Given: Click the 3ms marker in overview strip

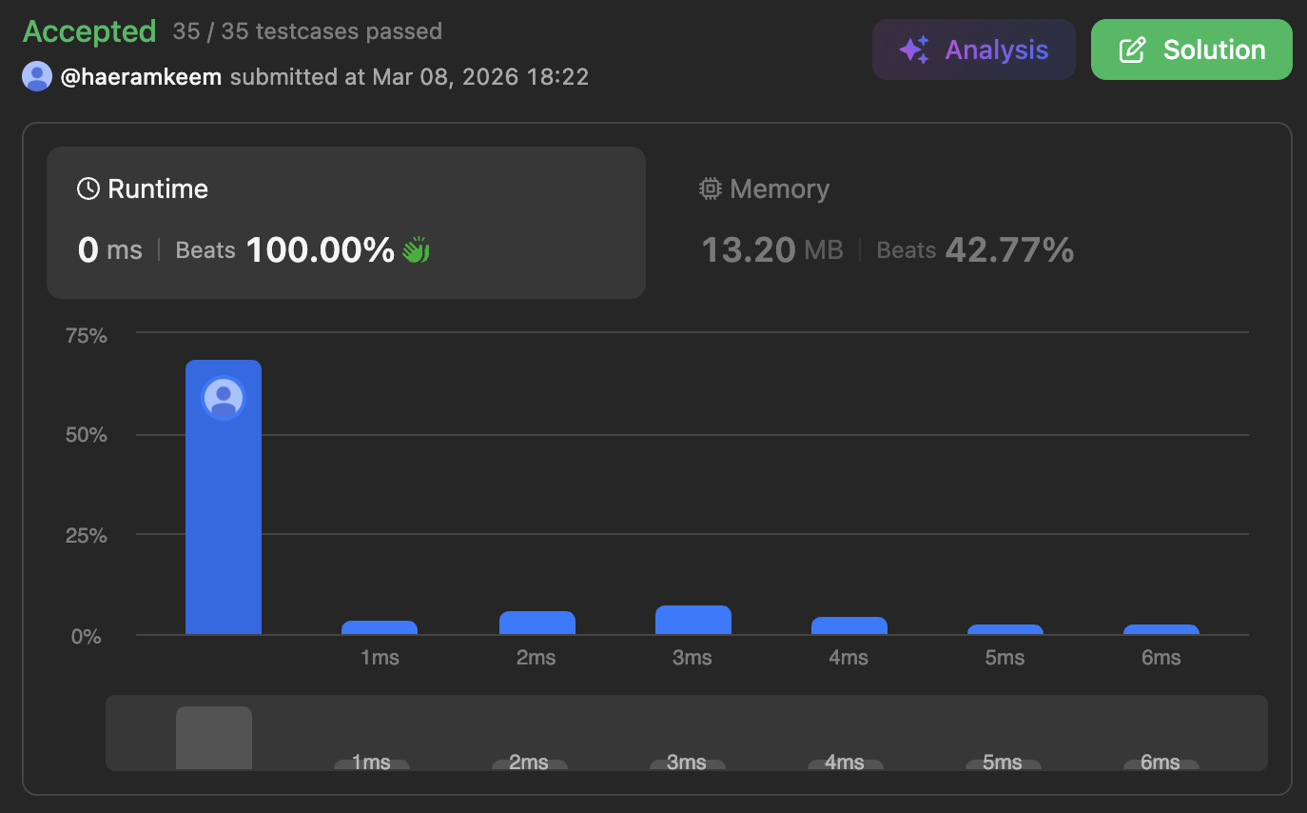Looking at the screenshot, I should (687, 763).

...

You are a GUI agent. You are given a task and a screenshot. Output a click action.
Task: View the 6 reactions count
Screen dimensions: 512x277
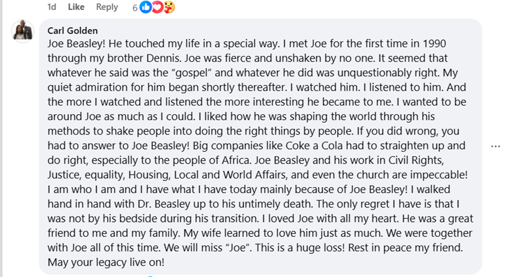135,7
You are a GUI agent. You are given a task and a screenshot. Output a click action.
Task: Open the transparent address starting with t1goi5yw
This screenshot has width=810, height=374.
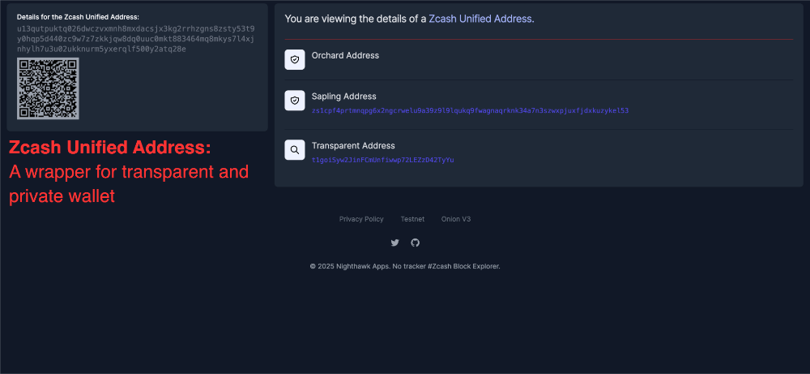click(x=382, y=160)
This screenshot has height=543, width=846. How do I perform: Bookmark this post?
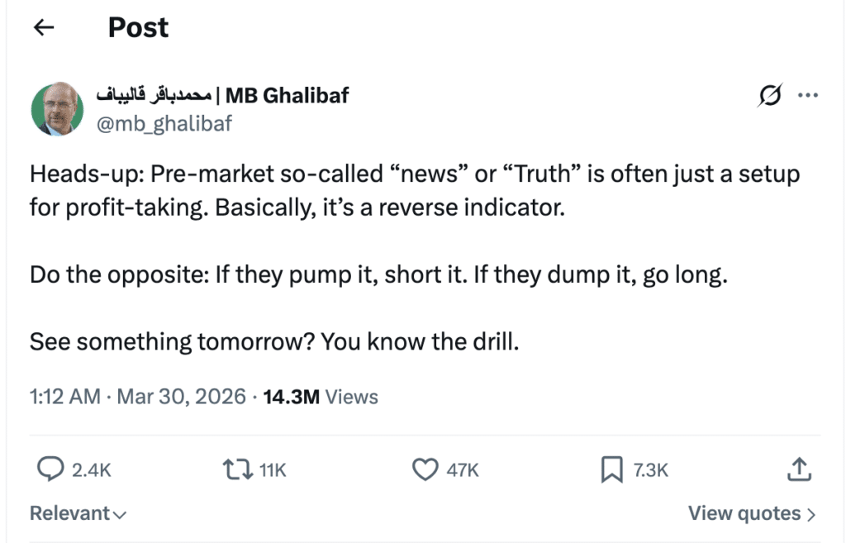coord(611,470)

Prompt -> Of the lines above, quote exactly those from the one with "Task: View the 6 reactions count" through the one with "Task: Open the", ends included; pictures stay out.

Solution to this problem ->
Task: View the 6 reactions count
Screen dimensions: 512x277
135,7
You are a GUI agent. You are given a task and a screenshot. Output a click action.
Task: Open the transparent address starting with t1goi5yw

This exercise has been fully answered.